Problem:
What follows is a set of records; give them all back exactly.

### Supplied entries

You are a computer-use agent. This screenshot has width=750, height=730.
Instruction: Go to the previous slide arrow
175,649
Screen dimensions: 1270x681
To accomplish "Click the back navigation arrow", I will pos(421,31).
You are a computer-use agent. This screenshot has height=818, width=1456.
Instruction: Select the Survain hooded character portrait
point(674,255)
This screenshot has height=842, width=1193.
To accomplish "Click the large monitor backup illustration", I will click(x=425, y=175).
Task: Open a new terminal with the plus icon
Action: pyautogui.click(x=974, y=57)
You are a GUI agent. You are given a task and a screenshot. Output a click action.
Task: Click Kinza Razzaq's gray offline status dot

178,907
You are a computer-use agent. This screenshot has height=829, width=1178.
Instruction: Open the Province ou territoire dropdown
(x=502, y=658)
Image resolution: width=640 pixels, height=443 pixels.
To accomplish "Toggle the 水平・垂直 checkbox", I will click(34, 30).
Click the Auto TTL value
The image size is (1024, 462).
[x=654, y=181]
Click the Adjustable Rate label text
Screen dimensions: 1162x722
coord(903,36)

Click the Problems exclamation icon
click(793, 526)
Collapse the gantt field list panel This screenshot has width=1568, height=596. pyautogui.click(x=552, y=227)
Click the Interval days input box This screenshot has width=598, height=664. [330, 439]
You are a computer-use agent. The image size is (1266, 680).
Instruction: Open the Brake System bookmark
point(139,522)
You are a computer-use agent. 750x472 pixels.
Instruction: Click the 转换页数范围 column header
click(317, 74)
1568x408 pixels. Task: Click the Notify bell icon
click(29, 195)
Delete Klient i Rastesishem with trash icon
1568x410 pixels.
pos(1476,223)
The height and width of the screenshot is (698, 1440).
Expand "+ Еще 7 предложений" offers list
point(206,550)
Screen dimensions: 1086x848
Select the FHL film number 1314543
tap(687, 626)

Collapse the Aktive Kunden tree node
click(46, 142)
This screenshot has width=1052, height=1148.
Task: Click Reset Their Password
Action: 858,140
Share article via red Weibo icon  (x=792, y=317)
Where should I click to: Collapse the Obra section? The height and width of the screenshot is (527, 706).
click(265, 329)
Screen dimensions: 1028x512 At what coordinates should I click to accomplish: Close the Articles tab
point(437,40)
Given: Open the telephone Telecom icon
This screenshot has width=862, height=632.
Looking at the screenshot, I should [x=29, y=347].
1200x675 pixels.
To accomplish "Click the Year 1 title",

######

Response to the exercise:
You are a computer-use agent. This screenshot has width=750, height=730.
Instruction: Go to the previous slide arrow
175,649
Screen dimensions: 1270x681
To accomplish "Click the back navigation arrow", I will pos(421,31).
You are a computer-use agent. This screenshot has height=818, width=1456.
Instruction: Select the Survain hooded character portrait
point(674,255)
This screenshot has height=842, width=1193.
To accomplish "Click the large monitor backup illustration", I will click(x=425, y=175).
Task: Open a new terminal with the plus icon
Action: pyautogui.click(x=974, y=57)
You are a GUI agent. You are given a task and a screenshot. Output a click action.
Task: Click Kinza Razzaq's gray offline status dot

178,907
You are a computer-use agent. This screenshot has height=829, width=1178.
Instruction: Open the Province ou territoire dropdown
(x=502, y=658)
Image resolution: width=640 pixels, height=443 pixels.
To accomplish "Toggle the 水平・垂直 checkbox", I will click(34, 30).
Click the Auto TTL value
The image size is (1024, 462).
[x=654, y=181]
Click the Adjustable Rate label text
Screen dimensions: 1162x722
coord(903,36)

Click the Problems exclamation icon
click(793, 526)
Collapse the gantt field list panel This screenshot has width=1568, height=596. pyautogui.click(x=552, y=227)
Click the Interval days input box This screenshot has width=598, height=664. [330, 439]
You are a computer-use agent. The image size is (1266, 680).
Instruction: Open the Brake System bookmark
point(139,522)
You are a computer-use agent. 750x472 pixels.
Instruction: Click the 转换页数范围 column header
click(317, 74)
1568x408 pixels. Task: Click the Notify bell icon
click(29, 195)
Delete Klient i Rastesishem with trash icon
1568x410 pixels.
pos(1476,223)
The height and width of the screenshot is (698, 1440).
Expand "+ Еще 7 предложений" offers list
point(206,550)
Screen dimensions: 1086x848
Select the FHL film number 1314543
tap(687, 626)

Collapse the Aktive Kunden tree node
click(46, 142)
This screenshot has width=1052, height=1148.
Task: Click Reset Their Password
Action: 858,140
Share article via red Weibo icon  (x=792, y=317)
Where should I click to: Collapse the Obra section? The height and width of the screenshot is (527, 706).
click(265, 329)
Screen dimensions: 1028x512 At what coordinates should I click to accomplish: Close the Articles tab
point(437,40)
Given: Open the telephone Telecom icon
This screenshot has width=862, height=632.
Looking at the screenshot, I should [x=29, y=347].
1200x675 pixels.
To accomplish "Click the Year 1 title",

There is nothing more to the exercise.